Below are records; extract exactly the lines from the one with "[Zero Gravity von Lisa Denyer] (57, 512)" through the final line, including both, but drop the pictures.
★ ★ ★
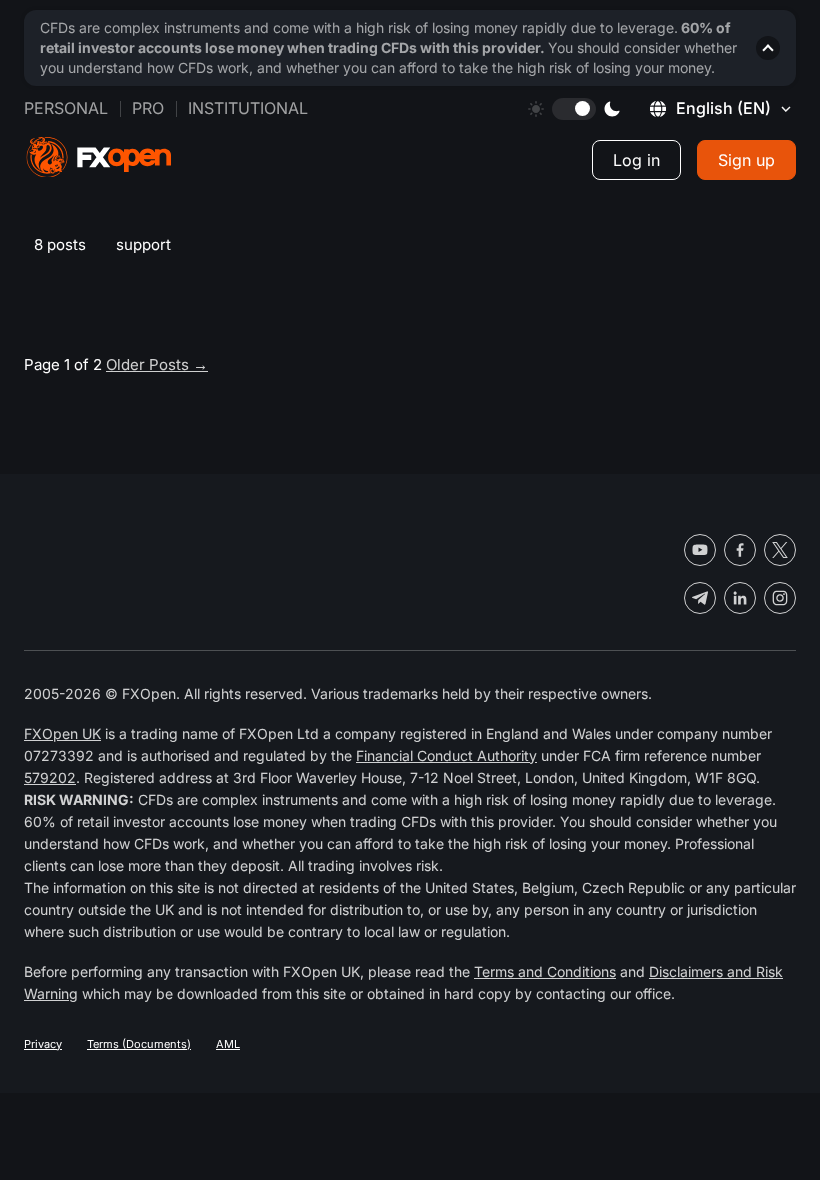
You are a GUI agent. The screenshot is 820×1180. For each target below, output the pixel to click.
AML (228, 1044)
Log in (636, 160)
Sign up (746, 160)
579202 (50, 777)
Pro (148, 108)
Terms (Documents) (139, 1044)
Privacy (43, 1044)
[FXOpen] (99, 157)
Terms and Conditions (545, 971)
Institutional (248, 108)
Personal (66, 108)
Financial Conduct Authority (446, 755)
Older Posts (157, 364)
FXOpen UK (62, 733)
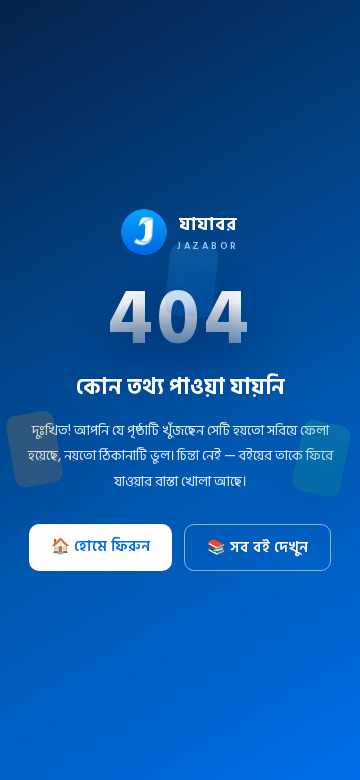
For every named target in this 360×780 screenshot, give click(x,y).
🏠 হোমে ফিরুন (100, 546)
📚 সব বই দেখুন (257, 547)
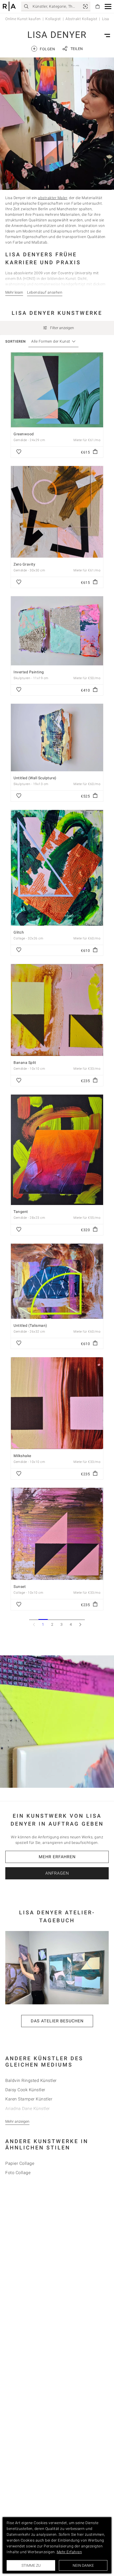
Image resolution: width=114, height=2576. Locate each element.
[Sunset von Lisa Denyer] (57, 1534)
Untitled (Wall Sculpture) (35, 778)
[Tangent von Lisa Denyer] (57, 1150)
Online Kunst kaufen (23, 19)
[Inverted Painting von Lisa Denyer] (57, 630)
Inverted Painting (29, 672)
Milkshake (22, 1456)
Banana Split (25, 1062)
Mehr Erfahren (57, 1856)
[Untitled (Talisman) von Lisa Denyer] (57, 1281)
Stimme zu (31, 2565)
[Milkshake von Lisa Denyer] (57, 1403)
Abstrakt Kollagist (81, 19)
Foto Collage (17, 2172)
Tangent (21, 1211)
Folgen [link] (44, 48)
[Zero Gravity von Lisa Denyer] (57, 512)
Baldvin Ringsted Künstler (31, 2080)
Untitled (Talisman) (30, 1325)
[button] (108, 6)
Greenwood (24, 434)
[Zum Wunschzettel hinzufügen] (19, 452)
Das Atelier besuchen (57, 2020)
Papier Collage (19, 2163)
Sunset (20, 1586)
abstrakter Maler (52, 198)
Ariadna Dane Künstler (27, 2108)
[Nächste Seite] (80, 1624)
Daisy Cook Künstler (25, 2089)
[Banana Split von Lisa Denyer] (57, 1010)
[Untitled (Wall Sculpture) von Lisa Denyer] (57, 737)
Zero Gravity (24, 564)
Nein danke (83, 2565)
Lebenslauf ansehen (44, 292)
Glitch (19, 932)
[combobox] (50, 341)
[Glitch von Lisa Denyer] (57, 868)
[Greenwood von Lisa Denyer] (57, 389)
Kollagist (53, 19)
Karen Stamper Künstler (28, 2099)
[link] (85, 6)
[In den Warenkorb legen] (95, 452)
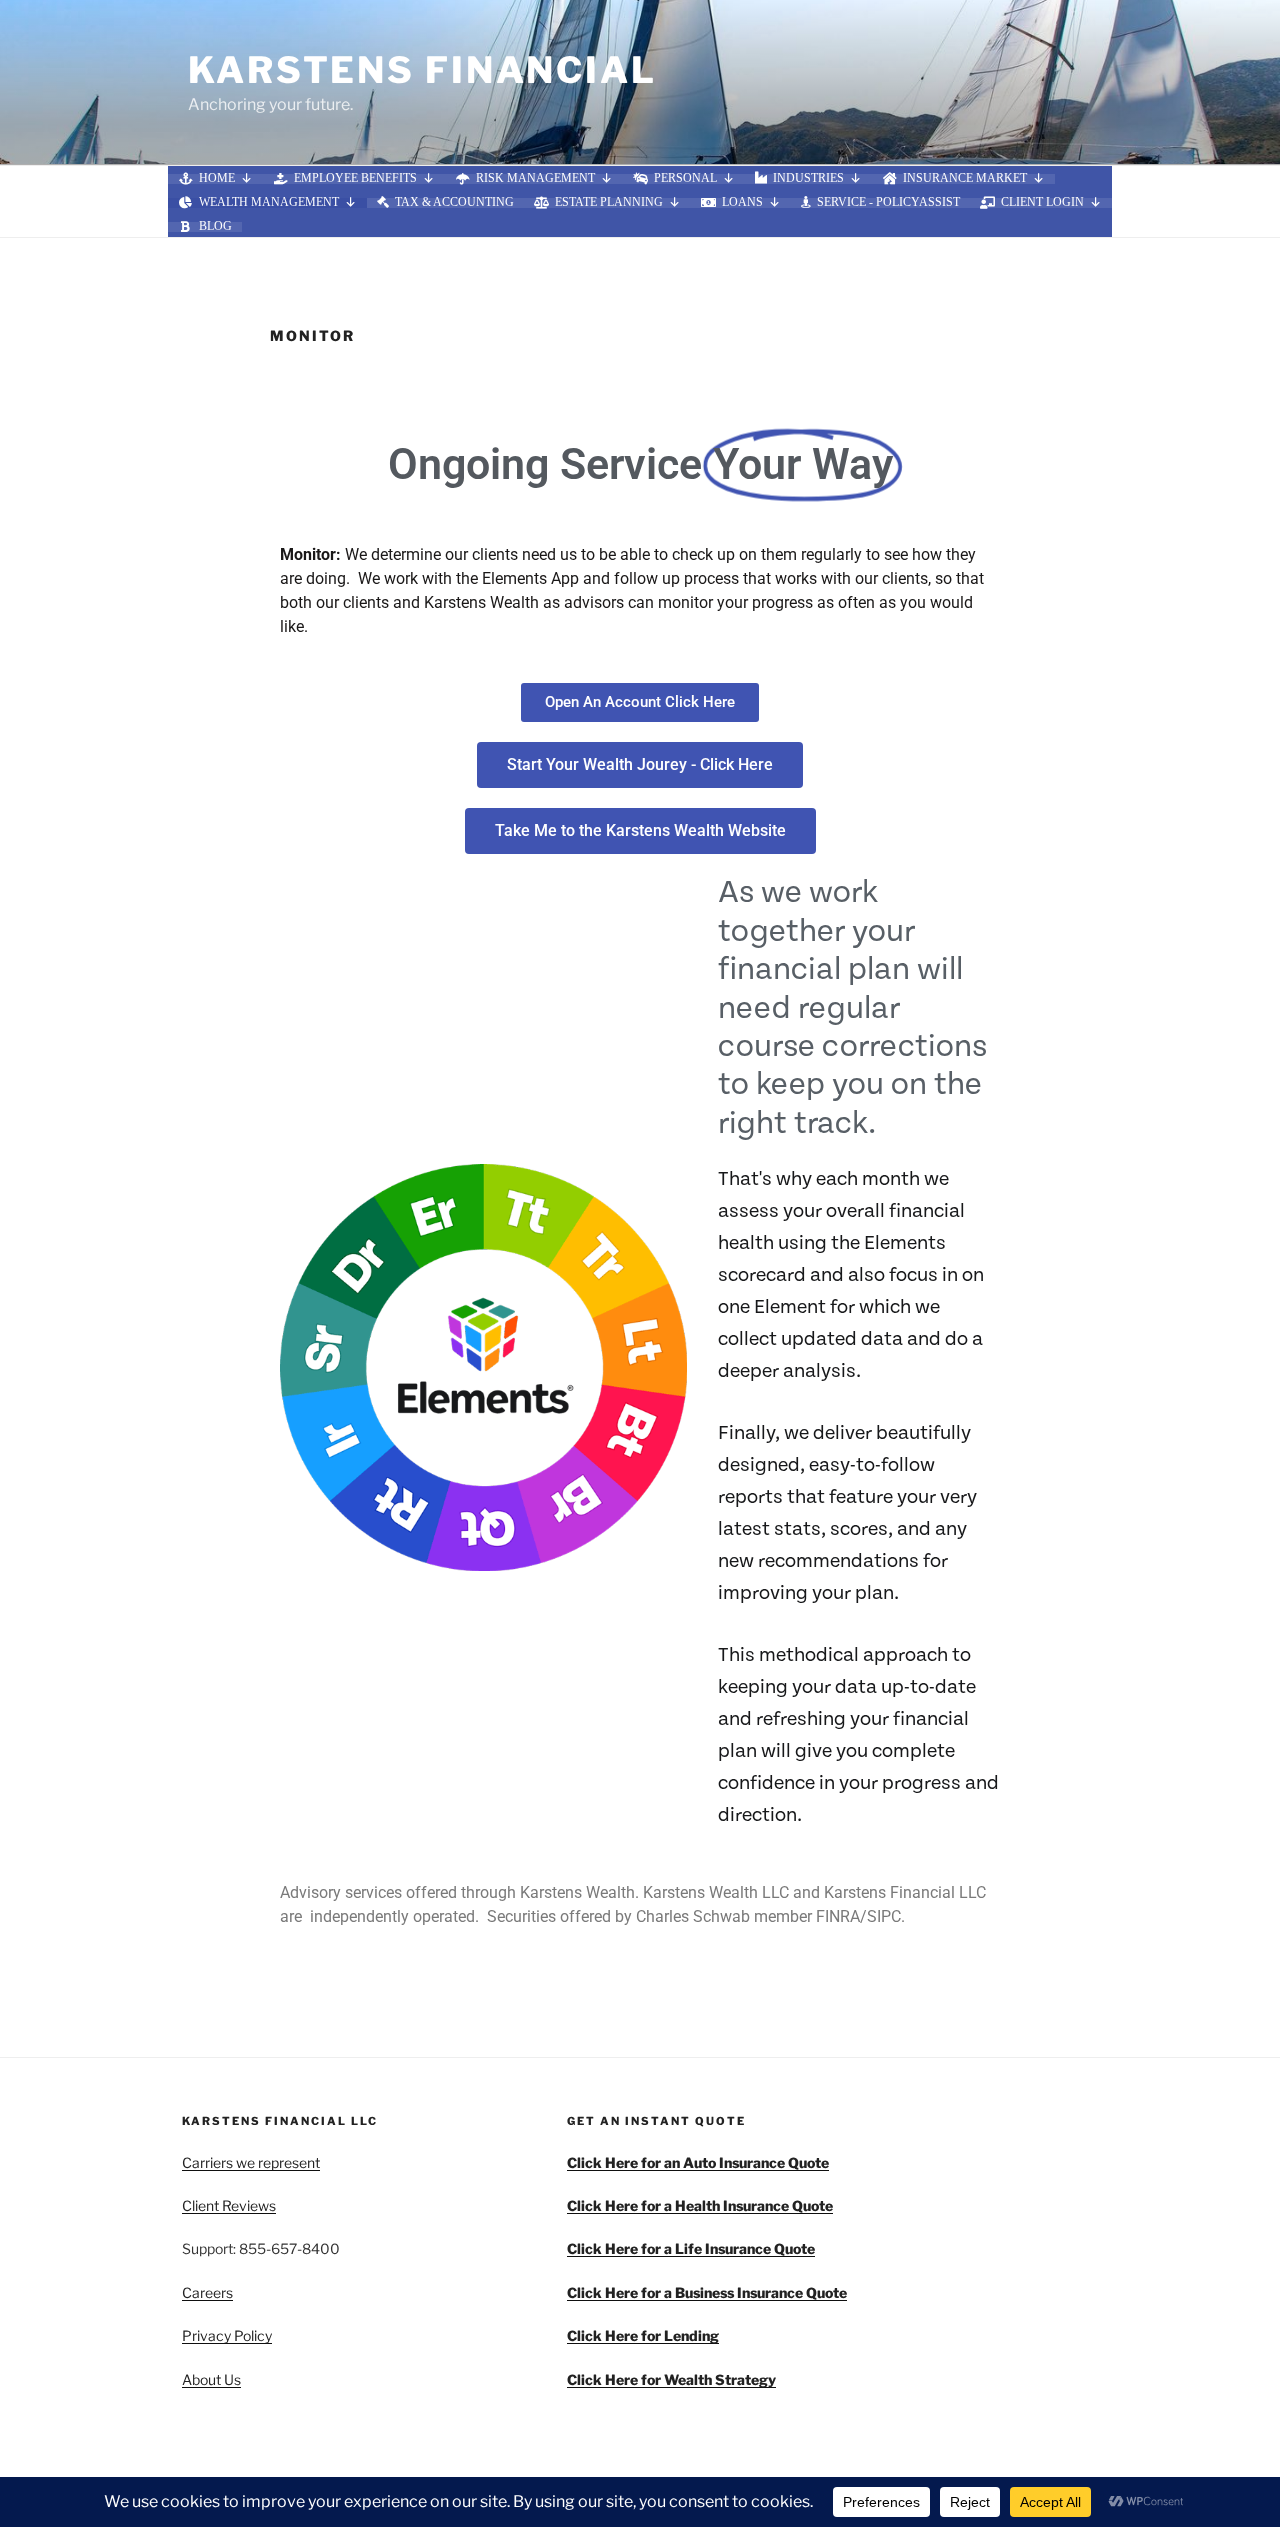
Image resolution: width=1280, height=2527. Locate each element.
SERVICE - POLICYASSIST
★ ★ ★
Task result -
[Zero Gravity von Lisa Denyer] (57, 512)
Baldvin Ringsted Künstler (31, 2080)
Untitled (Talisman) (30, 1325)
[button] (108, 6)
Greenwood (24, 434)
[Zum Wunschzettel hinzufügen] (19, 452)
Das Atelier besuchen (57, 2020)
Papier Collage (19, 2163)
Sunset (20, 1586)
abstrakter Maler (52, 198)
Ariadna Dane Künstler (27, 2108)
[Nächste Seite] (80, 1624)
Daisy Cook Künstler (25, 2089)
[Banana Split von Lisa Denyer] (57, 1010)
[Untitled (Wall Sculpture) von Lisa Denyer] (57, 737)
Zero Gravity (24, 564)
Nein danke (83, 2565)
Lebenslauf ansehen (44, 292)
Glitch (19, 932)
[combobox] (50, 341)
[Glitch von Lisa Denyer] (57, 868)
[Greenwood von Lisa Denyer] (57, 389)
Kollagist (53, 19)
Karen Stamper Künstler (28, 2099)
[link] (85, 6)
[In den Warenkorb legen] (95, 452)
Image resolution: width=1280, height=2527. Locate each element.
SERVICE - POLICYASSIST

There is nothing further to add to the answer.